#### PROBLEM TO WORK ON
For this task, copy the data that follows exactly, keeping every character.

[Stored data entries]
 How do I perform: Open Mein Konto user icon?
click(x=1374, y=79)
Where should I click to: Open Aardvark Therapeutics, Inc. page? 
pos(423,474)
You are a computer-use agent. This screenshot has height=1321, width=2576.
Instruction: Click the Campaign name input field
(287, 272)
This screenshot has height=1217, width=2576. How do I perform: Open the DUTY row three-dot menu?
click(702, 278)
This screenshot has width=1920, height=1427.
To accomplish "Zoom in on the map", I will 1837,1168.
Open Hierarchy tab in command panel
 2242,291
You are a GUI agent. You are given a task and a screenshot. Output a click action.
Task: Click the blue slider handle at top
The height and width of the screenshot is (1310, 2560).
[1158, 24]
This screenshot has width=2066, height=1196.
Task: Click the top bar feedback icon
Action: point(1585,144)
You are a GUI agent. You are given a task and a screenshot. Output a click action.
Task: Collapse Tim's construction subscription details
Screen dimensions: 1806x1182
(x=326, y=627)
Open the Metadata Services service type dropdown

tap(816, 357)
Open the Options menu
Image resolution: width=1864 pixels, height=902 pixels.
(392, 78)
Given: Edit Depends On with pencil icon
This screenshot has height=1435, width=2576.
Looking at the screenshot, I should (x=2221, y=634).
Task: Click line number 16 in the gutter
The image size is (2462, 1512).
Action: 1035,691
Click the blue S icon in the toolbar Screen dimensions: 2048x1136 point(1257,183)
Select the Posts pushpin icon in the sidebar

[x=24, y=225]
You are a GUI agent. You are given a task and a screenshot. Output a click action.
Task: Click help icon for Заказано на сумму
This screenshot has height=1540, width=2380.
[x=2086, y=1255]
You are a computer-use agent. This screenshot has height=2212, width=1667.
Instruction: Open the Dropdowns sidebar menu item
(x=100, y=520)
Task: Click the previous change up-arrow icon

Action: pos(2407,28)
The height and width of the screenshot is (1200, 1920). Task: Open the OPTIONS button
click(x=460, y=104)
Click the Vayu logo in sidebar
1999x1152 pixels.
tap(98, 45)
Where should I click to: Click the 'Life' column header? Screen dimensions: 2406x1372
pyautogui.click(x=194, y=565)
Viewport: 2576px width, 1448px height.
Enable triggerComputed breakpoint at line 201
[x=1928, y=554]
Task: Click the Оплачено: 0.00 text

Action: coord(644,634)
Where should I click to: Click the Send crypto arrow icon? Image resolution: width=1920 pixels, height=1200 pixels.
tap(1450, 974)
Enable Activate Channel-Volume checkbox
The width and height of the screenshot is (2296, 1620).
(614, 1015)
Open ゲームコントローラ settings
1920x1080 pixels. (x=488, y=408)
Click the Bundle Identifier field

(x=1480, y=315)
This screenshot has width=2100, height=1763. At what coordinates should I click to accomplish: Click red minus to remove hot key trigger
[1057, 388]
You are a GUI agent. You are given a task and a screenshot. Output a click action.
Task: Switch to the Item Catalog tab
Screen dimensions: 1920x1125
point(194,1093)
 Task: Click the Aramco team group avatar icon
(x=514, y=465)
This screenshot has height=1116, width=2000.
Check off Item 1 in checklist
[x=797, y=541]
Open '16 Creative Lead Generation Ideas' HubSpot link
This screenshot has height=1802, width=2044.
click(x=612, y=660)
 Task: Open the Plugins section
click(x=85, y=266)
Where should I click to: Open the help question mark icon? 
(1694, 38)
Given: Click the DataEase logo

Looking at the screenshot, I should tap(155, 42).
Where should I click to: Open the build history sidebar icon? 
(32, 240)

#### EXPECTED ANSWER
 How do I perform: Open Mein Konto user icon?
click(x=1374, y=79)
Where should I click to: Open Aardvark Therapeutics, Inc. page? 
pos(423,474)
You are a computer-use agent. This screenshot has height=1321, width=2576.
Instruction: Click the Campaign name input field
(287, 272)
This screenshot has height=1217, width=2576. How do I perform: Open the DUTY row three-dot menu?
click(702, 278)
This screenshot has width=1920, height=1427.
To accomplish "Zoom in on the map", I will 1837,1168.
Open Hierarchy tab in command panel
 2242,291
You are a GUI agent. You are given a task and a screenshot. Output a click action.
Task: Click the blue slider handle at top
The height and width of the screenshot is (1310, 2560).
[1158, 24]
This screenshot has width=2066, height=1196.
Task: Click the top bar feedback icon
Action: point(1585,144)
You are a GUI agent. You are given a task and a screenshot. Output a click action.
Task: Collapse Tim's construction subscription details
Screen dimensions: 1806x1182
(x=326, y=627)
Open the Metadata Services service type dropdown

tap(816, 357)
Open the Options menu
Image resolution: width=1864 pixels, height=902 pixels.
(392, 78)
Given: Edit Depends On with pencil icon
This screenshot has height=1435, width=2576.
Looking at the screenshot, I should (x=2221, y=634).
Task: Click line number 16 in the gutter
The image size is (2462, 1512).
Action: 1035,691
Click the blue S icon in the toolbar Screen dimensions: 2048x1136 point(1257,183)
Select the Posts pushpin icon in the sidebar

[x=24, y=225]
You are a GUI agent. You are given a task and a screenshot. Output a click action.
Task: Click help icon for Заказано на сумму
This screenshot has height=1540, width=2380.
[x=2086, y=1255]
You are a computer-use agent. This screenshot has height=2212, width=1667.
Instruction: Open the Dropdowns sidebar menu item
(x=100, y=520)
Task: Click the previous change up-arrow icon

Action: pos(2407,28)
The height and width of the screenshot is (1200, 1920). Task: Open the OPTIONS button
click(x=460, y=104)
Click the Vayu logo in sidebar
1999x1152 pixels.
tap(98, 45)
Where should I click to: Click the 'Life' column header? Screen dimensions: 2406x1372
pyautogui.click(x=194, y=565)
Viewport: 2576px width, 1448px height.
Enable triggerComputed breakpoint at line 201
[x=1928, y=554]
Task: Click the Оплачено: 0.00 text

Action: coord(644,634)
Where should I click to: Click the Send crypto arrow icon? Image resolution: width=1920 pixels, height=1200 pixels.
tap(1450, 974)
Enable Activate Channel-Volume checkbox
The width and height of the screenshot is (2296, 1620).
(614, 1015)
Open ゲームコントローラ settings
1920x1080 pixels. (x=488, y=408)
Click the Bundle Identifier field

(x=1480, y=315)
This screenshot has width=2100, height=1763. At what coordinates should I click to accomplish: Click red minus to remove hot key trigger
[1057, 388]
You are a GUI agent. You are given a task and a screenshot. Output a click action.
Task: Switch to the Item Catalog tab
Screen dimensions: 1920x1125
point(194,1093)
 Task: Click the Aramco team group avatar icon
(x=514, y=465)
This screenshot has height=1116, width=2000.
Check off Item 1 in checklist
[x=797, y=541]
Open '16 Creative Lead Generation Ideas' HubSpot link
This screenshot has height=1802, width=2044.
click(x=612, y=660)
 Task: Open the Plugins section
click(x=85, y=266)
Where should I click to: Open the help question mark icon? 
(1694, 38)
Given: Click the DataEase logo

Looking at the screenshot, I should tap(155, 42).
Where should I click to: Open the build history sidebar icon? 
(32, 240)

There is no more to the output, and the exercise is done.